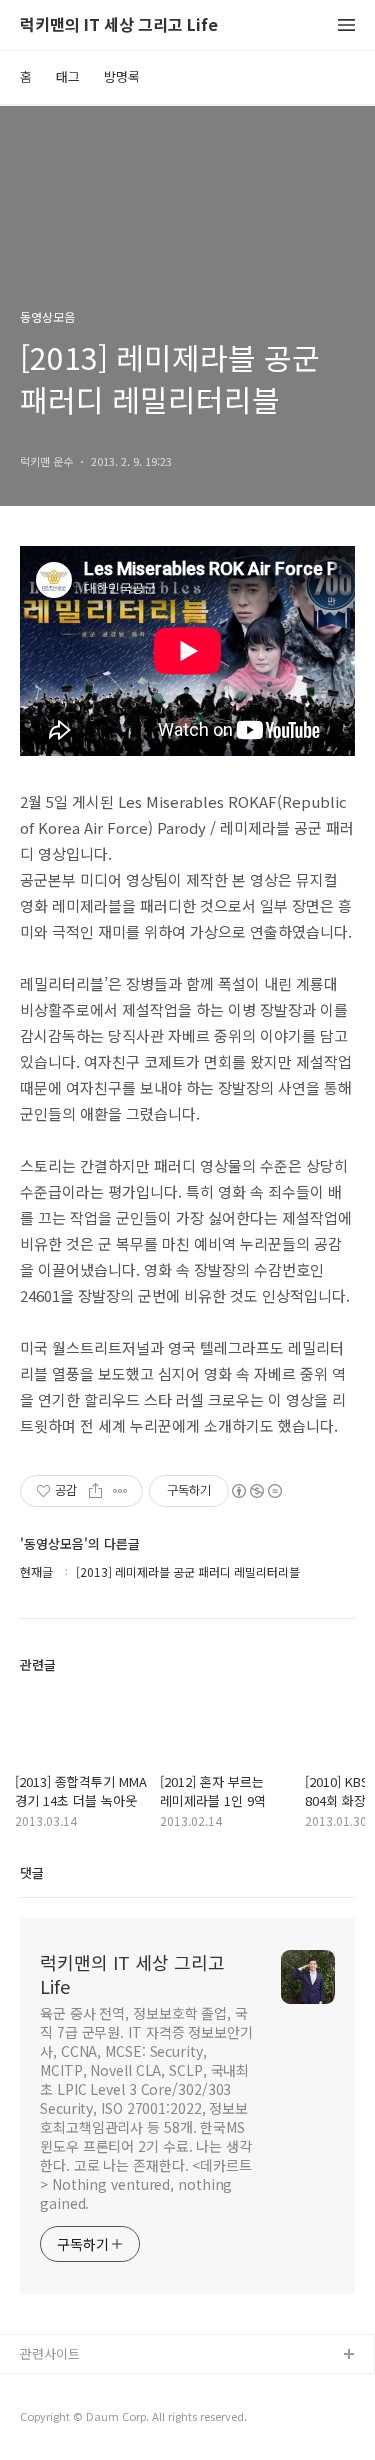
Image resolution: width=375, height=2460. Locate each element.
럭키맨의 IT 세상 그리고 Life (119, 25)
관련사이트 (50, 2353)
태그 (68, 76)
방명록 (122, 76)
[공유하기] (95, 1491)
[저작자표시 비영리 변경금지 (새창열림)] (256, 1491)
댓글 (32, 1872)
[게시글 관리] (120, 1491)
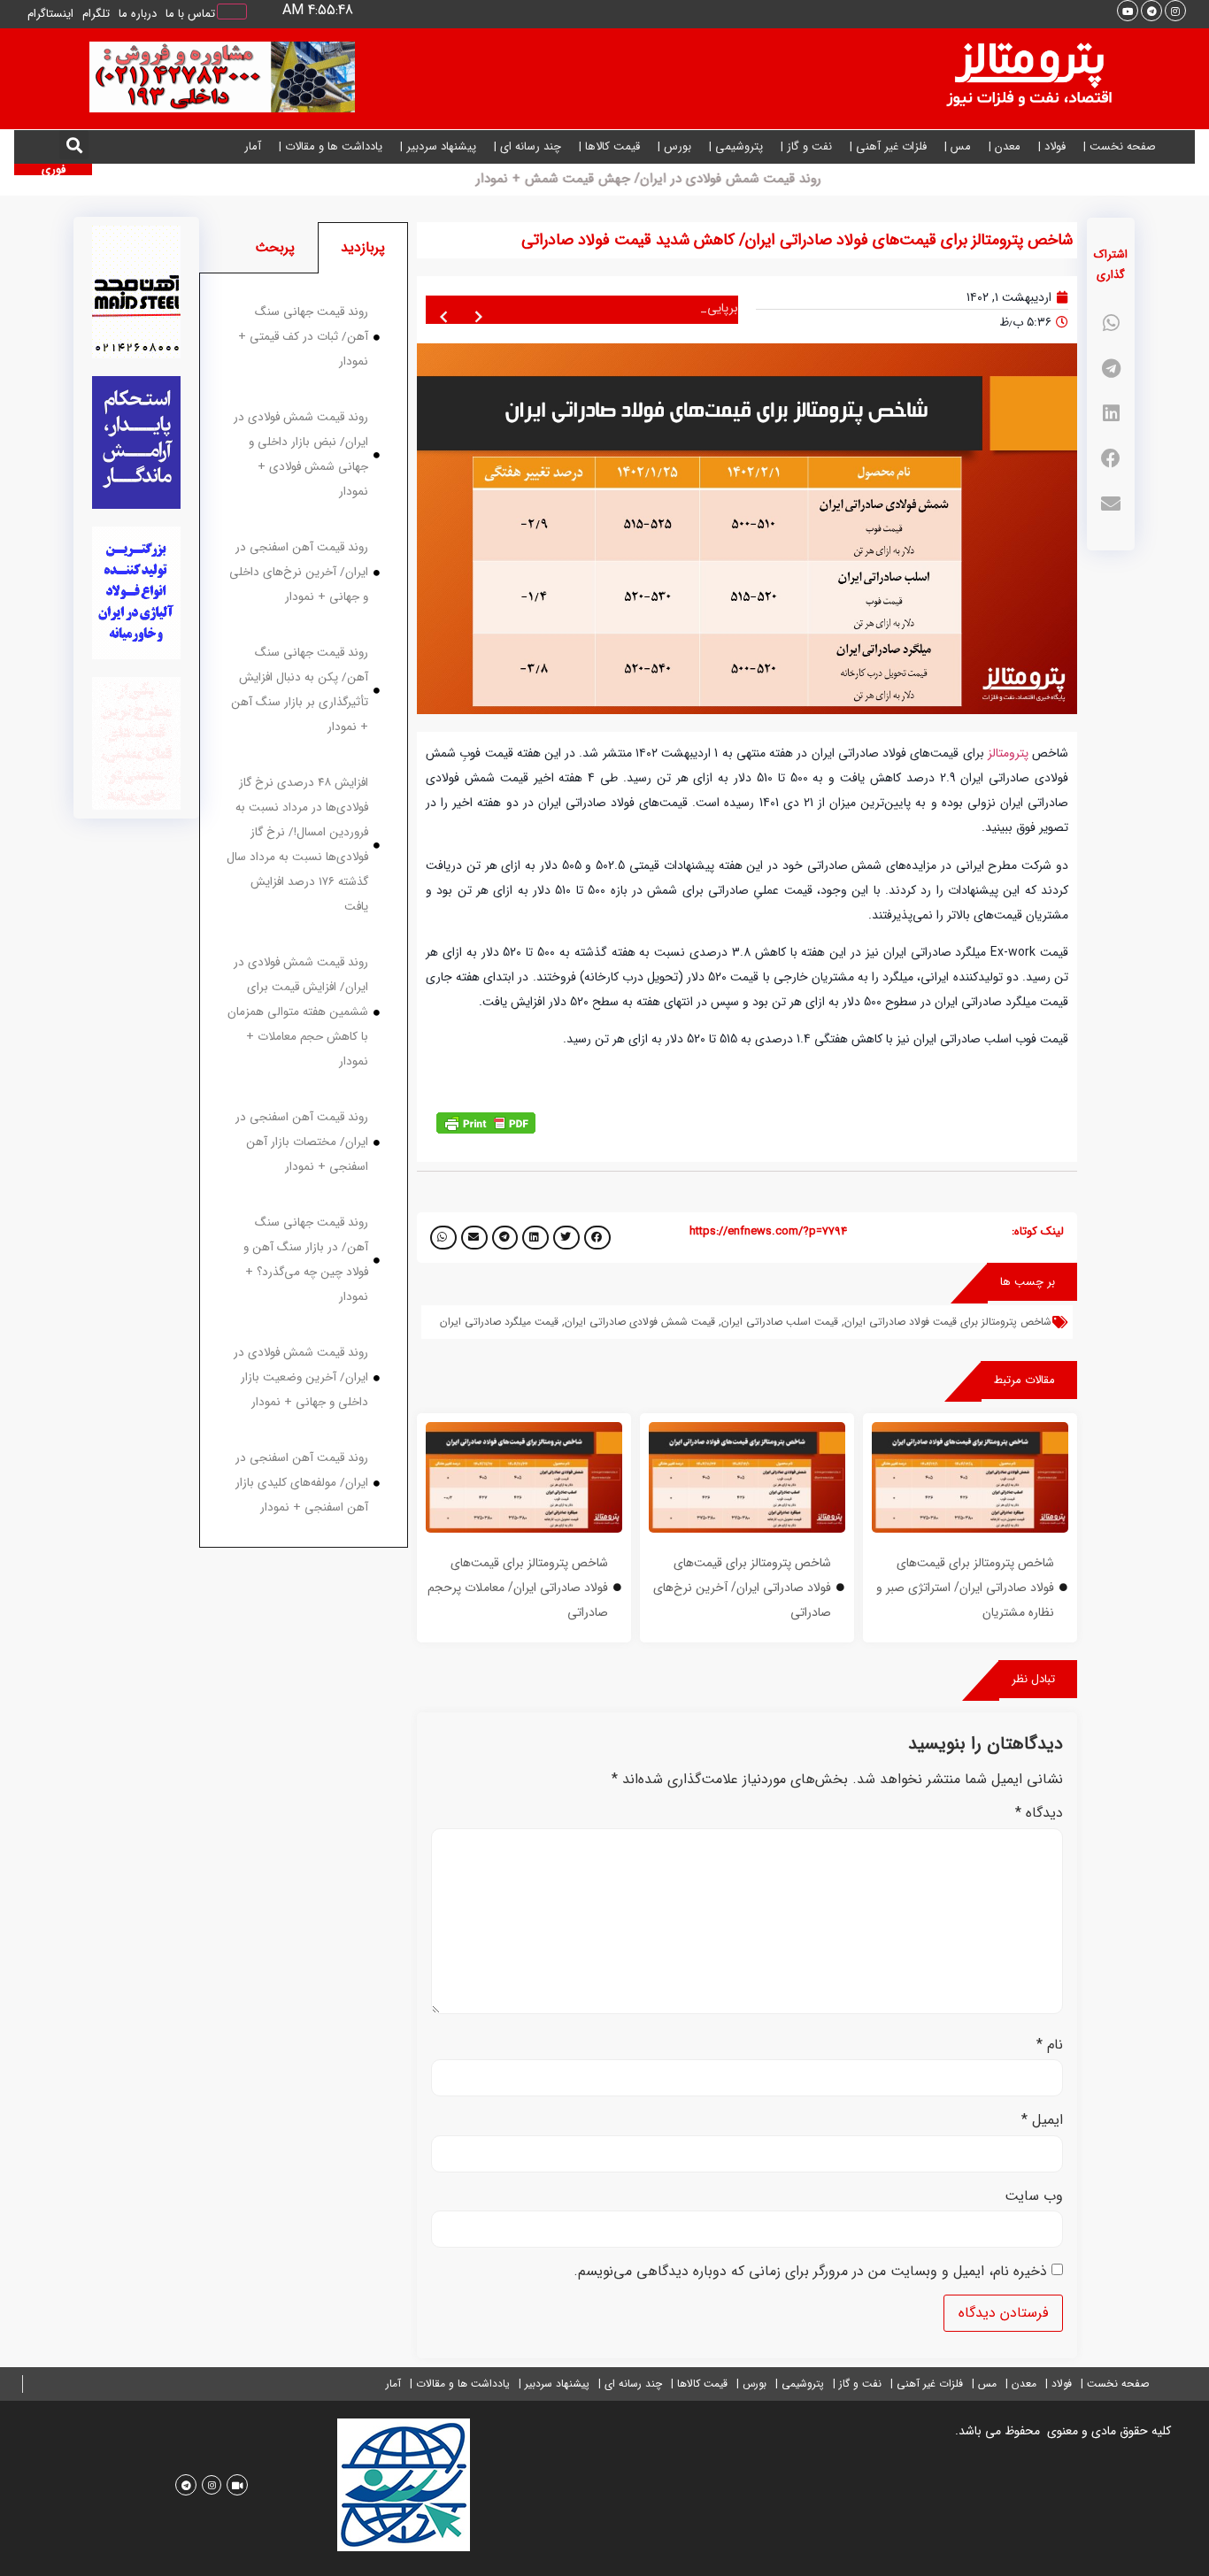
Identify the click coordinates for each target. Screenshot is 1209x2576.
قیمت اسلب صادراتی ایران (779, 1321)
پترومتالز (1008, 753)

- - -

◆ Task requirements
Wherever the string "each" appears in a line of the records, copy that line.

◆ Answer to this problem
Image resolution: width=375, height=2460. Locate each element.
Identify the click coordinates for each target. Screenshot is 1209x2576.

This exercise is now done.